What you need to do - Pull every line that includes the word "Temperature" out of the data below and copy it.

Provided entries -
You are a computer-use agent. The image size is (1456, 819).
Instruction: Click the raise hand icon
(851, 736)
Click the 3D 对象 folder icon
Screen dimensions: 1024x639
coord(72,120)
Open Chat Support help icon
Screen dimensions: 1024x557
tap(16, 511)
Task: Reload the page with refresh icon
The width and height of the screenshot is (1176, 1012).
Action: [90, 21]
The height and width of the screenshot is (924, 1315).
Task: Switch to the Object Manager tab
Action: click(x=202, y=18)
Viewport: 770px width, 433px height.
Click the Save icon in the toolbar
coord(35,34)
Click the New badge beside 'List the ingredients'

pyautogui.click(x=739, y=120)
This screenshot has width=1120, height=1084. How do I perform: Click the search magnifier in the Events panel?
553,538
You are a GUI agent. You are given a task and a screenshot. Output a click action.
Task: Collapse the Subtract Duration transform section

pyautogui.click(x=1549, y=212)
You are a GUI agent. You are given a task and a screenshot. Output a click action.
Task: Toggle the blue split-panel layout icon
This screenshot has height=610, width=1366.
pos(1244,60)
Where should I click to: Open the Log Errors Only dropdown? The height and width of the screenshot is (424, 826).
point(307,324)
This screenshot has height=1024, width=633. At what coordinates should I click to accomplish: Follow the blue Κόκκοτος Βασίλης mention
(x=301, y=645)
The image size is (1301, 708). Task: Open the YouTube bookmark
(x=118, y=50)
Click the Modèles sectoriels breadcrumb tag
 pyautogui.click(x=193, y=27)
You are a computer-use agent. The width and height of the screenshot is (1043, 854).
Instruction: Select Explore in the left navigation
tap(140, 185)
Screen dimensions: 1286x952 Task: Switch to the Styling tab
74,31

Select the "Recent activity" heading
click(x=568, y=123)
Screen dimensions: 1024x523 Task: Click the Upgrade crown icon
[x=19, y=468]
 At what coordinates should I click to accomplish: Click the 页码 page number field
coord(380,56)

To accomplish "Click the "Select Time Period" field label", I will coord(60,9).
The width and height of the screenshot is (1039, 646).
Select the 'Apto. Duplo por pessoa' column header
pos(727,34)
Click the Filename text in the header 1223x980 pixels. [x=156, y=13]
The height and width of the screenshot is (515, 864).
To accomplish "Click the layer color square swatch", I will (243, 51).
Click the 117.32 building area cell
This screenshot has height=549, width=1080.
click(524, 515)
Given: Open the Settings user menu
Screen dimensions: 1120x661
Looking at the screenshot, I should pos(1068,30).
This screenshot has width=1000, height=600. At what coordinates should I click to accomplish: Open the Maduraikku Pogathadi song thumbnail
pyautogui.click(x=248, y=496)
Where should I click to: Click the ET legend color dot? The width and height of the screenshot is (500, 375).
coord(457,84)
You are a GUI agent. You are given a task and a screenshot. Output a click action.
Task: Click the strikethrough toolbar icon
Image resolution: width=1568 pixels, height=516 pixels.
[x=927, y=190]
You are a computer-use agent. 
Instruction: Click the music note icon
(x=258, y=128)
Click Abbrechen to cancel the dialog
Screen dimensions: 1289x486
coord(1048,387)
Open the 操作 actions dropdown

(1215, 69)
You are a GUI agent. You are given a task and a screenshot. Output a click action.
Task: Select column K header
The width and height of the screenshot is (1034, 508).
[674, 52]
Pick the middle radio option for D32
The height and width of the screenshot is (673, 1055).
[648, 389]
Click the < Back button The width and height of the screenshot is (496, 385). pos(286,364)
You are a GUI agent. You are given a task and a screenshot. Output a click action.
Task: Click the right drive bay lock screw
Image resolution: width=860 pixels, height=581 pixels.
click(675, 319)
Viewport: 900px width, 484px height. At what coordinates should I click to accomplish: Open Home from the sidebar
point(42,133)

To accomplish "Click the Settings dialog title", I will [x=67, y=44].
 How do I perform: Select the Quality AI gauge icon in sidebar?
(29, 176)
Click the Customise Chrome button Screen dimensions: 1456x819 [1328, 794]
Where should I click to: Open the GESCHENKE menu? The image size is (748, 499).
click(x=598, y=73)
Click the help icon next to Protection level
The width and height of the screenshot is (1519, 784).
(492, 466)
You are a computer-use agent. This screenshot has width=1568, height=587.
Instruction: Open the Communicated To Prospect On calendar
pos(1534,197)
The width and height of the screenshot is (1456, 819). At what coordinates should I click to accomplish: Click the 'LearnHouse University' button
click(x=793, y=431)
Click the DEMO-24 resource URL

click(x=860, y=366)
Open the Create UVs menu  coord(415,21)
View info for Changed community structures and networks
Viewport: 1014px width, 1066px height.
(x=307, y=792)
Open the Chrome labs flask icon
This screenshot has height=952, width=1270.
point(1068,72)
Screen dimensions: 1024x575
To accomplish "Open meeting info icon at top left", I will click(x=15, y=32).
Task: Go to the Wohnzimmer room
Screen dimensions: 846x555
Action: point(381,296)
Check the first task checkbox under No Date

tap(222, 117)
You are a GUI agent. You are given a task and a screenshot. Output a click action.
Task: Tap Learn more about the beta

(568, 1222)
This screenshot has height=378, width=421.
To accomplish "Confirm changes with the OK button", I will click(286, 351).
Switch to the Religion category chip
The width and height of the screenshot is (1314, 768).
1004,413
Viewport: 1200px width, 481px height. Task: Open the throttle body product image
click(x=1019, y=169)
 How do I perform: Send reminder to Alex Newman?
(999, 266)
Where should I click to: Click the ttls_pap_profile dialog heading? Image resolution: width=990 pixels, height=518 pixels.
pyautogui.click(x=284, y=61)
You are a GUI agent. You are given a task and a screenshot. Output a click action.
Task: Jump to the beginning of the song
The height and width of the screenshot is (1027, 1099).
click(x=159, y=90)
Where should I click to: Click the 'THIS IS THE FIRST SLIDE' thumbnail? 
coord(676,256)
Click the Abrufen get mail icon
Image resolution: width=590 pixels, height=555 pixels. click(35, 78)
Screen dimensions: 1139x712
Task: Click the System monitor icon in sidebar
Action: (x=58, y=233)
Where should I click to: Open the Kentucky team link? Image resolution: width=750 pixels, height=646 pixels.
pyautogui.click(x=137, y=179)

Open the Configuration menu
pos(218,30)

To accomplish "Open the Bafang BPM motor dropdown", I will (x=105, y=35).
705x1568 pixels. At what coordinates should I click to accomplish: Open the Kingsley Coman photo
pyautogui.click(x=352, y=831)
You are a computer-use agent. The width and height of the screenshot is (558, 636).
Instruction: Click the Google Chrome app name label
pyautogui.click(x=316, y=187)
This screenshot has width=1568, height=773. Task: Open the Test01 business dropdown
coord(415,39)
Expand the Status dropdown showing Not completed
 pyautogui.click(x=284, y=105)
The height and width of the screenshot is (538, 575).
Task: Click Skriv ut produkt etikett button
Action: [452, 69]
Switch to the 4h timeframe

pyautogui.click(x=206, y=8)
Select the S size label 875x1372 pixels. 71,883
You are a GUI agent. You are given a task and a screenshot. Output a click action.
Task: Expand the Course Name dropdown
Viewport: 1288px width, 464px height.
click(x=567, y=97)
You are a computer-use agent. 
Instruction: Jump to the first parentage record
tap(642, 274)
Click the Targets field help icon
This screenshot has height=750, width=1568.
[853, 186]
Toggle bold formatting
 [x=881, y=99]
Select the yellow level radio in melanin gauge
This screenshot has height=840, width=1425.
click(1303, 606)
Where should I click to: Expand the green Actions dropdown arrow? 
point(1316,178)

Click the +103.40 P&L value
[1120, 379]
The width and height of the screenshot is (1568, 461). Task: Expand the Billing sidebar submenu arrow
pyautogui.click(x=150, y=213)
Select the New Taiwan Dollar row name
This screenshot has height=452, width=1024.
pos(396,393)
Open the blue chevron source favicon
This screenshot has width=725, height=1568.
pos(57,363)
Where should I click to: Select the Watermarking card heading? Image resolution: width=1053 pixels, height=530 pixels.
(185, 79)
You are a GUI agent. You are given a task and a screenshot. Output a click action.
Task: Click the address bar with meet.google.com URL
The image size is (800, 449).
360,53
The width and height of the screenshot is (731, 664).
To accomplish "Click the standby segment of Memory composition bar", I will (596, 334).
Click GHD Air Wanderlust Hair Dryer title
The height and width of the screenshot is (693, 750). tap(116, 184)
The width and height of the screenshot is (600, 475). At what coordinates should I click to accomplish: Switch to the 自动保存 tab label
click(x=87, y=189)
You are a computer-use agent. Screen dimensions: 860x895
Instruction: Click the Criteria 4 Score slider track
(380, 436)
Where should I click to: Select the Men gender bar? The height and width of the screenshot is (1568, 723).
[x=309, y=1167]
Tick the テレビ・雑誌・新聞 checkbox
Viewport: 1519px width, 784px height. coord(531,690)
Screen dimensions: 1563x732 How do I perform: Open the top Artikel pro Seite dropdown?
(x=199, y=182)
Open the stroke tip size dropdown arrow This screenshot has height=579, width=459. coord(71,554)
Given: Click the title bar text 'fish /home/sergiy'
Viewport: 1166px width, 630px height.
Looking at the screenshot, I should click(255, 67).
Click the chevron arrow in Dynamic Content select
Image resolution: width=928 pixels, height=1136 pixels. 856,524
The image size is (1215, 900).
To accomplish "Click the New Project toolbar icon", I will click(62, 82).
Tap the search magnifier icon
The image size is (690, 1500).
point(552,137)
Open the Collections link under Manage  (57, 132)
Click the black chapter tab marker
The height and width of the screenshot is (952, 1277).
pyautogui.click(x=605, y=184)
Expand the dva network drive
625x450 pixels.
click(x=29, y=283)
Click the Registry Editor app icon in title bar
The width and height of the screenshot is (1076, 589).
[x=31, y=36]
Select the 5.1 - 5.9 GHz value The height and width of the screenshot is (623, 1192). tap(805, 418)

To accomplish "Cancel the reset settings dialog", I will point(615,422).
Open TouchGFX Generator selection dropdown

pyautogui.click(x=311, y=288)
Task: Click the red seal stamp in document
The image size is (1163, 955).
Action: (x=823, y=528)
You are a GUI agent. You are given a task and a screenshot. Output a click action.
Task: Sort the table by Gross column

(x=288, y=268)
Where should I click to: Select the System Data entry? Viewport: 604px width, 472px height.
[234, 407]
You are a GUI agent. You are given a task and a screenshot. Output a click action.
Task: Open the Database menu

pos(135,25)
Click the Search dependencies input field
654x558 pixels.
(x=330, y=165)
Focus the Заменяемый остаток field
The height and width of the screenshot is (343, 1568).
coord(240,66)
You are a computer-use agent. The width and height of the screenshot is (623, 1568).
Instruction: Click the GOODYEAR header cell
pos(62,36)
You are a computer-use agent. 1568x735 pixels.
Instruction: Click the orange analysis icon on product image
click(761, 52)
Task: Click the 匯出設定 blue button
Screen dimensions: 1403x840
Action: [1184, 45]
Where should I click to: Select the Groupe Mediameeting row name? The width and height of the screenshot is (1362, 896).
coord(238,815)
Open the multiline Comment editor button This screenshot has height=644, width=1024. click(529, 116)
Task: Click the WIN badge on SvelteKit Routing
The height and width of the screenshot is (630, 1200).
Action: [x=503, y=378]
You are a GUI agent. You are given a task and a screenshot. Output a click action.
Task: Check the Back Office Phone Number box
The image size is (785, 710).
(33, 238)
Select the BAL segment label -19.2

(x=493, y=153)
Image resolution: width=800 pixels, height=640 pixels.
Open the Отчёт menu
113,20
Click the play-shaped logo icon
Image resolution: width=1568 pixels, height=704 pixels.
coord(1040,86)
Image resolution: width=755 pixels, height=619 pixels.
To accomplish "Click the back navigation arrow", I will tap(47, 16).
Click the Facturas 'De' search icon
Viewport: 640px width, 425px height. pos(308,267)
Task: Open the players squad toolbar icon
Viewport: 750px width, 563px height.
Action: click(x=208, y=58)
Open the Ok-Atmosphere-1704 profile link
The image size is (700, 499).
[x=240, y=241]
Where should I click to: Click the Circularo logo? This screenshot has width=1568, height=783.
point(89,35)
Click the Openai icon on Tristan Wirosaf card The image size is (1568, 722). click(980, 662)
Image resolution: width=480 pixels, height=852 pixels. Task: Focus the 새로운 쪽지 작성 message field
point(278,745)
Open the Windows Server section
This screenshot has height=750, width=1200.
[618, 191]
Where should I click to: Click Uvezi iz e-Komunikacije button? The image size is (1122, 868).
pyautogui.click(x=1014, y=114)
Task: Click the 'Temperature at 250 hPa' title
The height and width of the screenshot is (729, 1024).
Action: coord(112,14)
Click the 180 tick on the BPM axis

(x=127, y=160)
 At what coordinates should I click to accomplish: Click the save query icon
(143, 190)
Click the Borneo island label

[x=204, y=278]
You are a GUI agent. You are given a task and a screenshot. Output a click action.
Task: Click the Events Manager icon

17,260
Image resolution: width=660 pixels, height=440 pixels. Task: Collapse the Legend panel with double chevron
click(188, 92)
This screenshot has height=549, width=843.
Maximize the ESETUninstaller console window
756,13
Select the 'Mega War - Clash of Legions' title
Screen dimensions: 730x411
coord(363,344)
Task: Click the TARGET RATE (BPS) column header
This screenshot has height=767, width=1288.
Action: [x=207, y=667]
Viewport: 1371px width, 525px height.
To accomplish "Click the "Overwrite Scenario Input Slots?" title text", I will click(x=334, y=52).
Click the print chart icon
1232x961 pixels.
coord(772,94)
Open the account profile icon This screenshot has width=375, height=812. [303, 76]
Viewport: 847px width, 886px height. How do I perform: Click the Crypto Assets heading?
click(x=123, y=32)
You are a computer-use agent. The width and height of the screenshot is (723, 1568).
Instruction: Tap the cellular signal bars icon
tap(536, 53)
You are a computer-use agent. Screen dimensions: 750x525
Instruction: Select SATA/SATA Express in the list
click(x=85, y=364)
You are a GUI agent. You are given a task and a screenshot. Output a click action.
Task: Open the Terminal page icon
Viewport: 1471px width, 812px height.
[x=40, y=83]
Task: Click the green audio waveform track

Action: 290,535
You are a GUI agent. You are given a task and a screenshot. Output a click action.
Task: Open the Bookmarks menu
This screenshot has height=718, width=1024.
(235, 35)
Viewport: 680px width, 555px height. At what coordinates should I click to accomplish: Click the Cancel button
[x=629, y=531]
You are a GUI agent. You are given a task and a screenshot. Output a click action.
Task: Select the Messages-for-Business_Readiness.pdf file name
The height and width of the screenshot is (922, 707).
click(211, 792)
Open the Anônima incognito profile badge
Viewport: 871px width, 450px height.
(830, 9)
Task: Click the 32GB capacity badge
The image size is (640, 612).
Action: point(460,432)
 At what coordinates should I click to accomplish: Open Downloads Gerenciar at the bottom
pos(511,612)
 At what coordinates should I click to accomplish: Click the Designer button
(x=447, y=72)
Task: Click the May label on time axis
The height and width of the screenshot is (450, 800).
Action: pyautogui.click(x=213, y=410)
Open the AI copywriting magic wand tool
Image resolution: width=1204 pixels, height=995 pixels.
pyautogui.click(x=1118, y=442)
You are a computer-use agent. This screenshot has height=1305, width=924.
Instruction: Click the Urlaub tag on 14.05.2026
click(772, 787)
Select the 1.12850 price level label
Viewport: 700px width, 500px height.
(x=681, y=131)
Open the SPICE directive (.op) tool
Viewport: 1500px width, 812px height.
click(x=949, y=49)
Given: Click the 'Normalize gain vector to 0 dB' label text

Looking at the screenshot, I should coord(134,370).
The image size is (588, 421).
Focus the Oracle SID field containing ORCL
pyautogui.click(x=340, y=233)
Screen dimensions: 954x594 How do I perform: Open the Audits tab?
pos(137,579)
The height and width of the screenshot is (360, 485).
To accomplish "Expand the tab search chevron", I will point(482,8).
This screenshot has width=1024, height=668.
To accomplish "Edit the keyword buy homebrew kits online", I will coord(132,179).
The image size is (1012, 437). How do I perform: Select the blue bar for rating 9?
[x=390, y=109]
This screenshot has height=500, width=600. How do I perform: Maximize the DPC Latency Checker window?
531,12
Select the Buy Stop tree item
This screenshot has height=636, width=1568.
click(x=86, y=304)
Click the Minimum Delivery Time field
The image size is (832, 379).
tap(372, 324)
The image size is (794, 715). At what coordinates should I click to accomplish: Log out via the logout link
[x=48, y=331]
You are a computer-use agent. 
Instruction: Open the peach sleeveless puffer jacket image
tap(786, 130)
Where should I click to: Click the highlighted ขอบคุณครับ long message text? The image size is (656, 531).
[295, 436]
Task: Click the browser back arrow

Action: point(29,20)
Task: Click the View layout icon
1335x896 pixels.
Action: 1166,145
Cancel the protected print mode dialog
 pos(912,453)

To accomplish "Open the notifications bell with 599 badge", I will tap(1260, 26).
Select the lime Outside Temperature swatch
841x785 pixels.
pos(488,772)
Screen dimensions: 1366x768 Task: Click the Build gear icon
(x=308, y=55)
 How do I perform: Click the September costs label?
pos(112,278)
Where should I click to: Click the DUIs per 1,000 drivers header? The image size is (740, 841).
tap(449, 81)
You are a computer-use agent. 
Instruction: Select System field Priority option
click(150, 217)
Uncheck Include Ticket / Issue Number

Answer section -
Task: Click the 'Temperature at 250 hPa' title
Select the lime Outside Temperature swatch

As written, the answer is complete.